The Washington Times reported on July 17, that high corn prices are threatening the U.S. ethanol industry’s ability to reduce the country’s foreign oil independence. Analysts are predicting that corn prices will stay high through next year even though the number of crops planted has drastically increased.

Beside due to Midwest flood, raising corn prices is also driven by higher fertilizer prices. According to State Agriculture Secretary Roger L on http://www.cattlenetwork.com, he said the cost of growing an acre of corn had increased by about 30 percent this year, due primarily to higher diesel fuel, land rental and fertilizer prices. A ton of potash fertilizer that cost about $600 last year rose to about $1,000 this year.

When all costs are included, it cost about $500 to plant an acre of corn this year, up from about $280 last year. Things don't always turn out the way farmers expect, state farmers changing their minds since March and planting less corn. Their decision can be influenced by weather. In March, Maryland farmers announced plans to plant 490,000 acres of corn this year. That would have been a decline of 9.26 percent from the 2007 planting, the largest in 15 years.

Even Brazilian sugarcane based ethanol is not excluded from squeezing profit margin. According to Forbes on July 7, Brazilian sugar and ethanol producers' profitability has been hit not only by a surge in production costs such as the price of fertilizer which has doubled in the past year but also a strong appreciation of the local currency against the dollar.

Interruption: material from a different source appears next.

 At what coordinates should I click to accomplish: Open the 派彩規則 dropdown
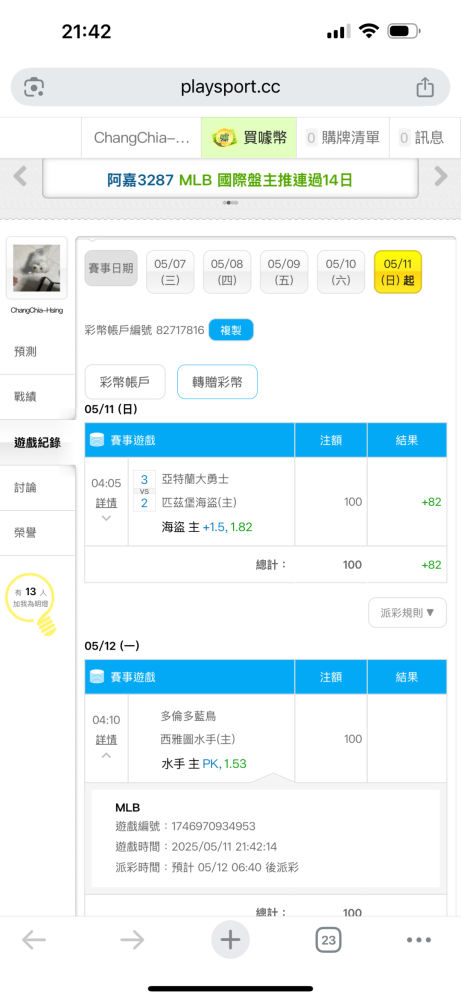point(407,612)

Costs to produce anhydrous ethanol, which in Brazil is made from sugar cane, rose 20 percent in reais from February 2007 through April 2008, according to Datagro analysts, who forecasts a new increase until July. "The real problem is not the price, but costs and the currency exchange," said Luiz Guilherme Zancaner, president of Unialco sugar and ethanol group. He said fertilizer prices rose 64 percent from a year ago. Rising fertilizer and diesel prices, and growing labor costs hit mills' results hard in the past year or so, Antonio de Padua Rodrigues, technical director at the Sugar Cane Industry Association, said.

According to BusinessWire on June 2006, A Comprehensive research report on the American corn ethanol industry written by Russell Hasan on 2006, entitled “A Research Report on Ethanol Investment: Golden Opportunity or Fool's Gold?”, cautions investors about the danger of the ethanol bubble bursting in the short term, but reaches the conclusion that there are long-term opportunities for intelligent ethanol investors.

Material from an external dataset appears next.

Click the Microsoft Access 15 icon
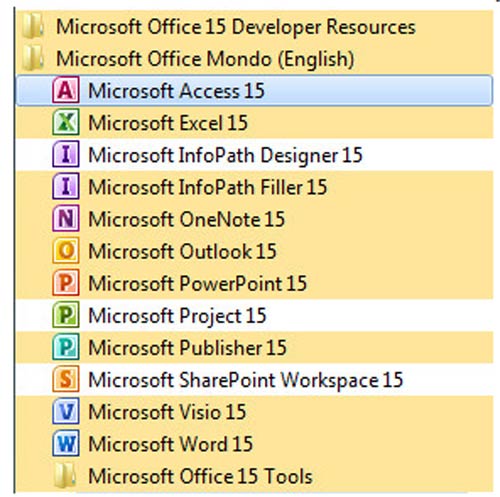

The report reaches the following conclusions:
  1. The ethanol boom has been engineered by mandatory usage requirements, high tax incentives and prohibitive import tariffs. The domestic corn ethanol industry will have trouble in a free market economy.
  2. Domestic corn ethanol production capacity will surpass mandated consumption levels soon, bringing about pressure on price.
  3. Like the first ethanol boom and bust of the Carter era, this boom is also vulnerable to fickle political will. This is dangerous because profit margins will shrink if government incentives are removed.
  4. Ethanol is more expensive and gets less mileage than gasoline. Consumer acceptance of E85 is suspect.
  5. Brazilian sugarcane ethanol is considerably cheaper and more efficient than corn ethanol. Reprocessed Brazilian sugarcane ethanol can enter America from Caribbean and CAFTA countries without paying the tariff.
  6. There is simply not enough corn to make large-scale corn ethanol viable, a claim that former Fed Chairman Alan Greenspan agreed with recently. Tight corn supply will put pressure on producers.
  7. Corn ethanol is likely to be replaced by cellulosic ethanol, which will be cheaper and cleaner than corn ethanol.
  8. Ethanol stocks follow oil prices. At the first sign of the softening of crude oil prices, institutional investors will bail out, leaving individual investors to take losses.
  9. Ethanol has reached tabloid stardom because of celebrity endorsements from Bill Gates, Ted Turner and Richard Branson. Celebrities have been offered advantageous investment terms that the average investor will not receive.
  10. The ethanol craze contains a lot of fool's gold, but there are still golden opportunities for investors who understand the industry.
An excerpt from the report follows:
    "It is our firmly held belief that the next great fortunes are going to be made in the alternative energy industry. Unfortunately, corn ethanol is not a simple opportunity of this kind, for the reasons described above. Although this industry may be profitable for the next five years, it is highly probable that the American corn ethanol industry, except possibly for small co-ops, will face strong pressure from corn supply concerns, sugarcane ethanol imports from Brazil, and new cellulosic ethanol technology in five to ten years. Competition from gasoline will be brutal if oil prices fall, and profit margins will suffer fatal blows if government incentives like the tariff are removed. Companies overwhelmed by these factors will probably cause the ethanol bubble to burst by the end of the decade. Hopefully, the major American ethanol producers will find ways to weather this storm, particularly by exploiting new cellulosic technologies or securing cheap corn supplies, in order to achieve long-term profitability."

Related Posts :
  1. Dennis Gartman Predicts Corn Ethanol Producers Bankruptcy
  2. Agrium(AGU) is Temporary Oversold
  3. World Food Shortage and the Ethanol Bubble
Please Note!
This is generally never true. Before buying or selling any stock you should do your own research and reach your own conclusion. See my Disclaimer on the bottom for more information.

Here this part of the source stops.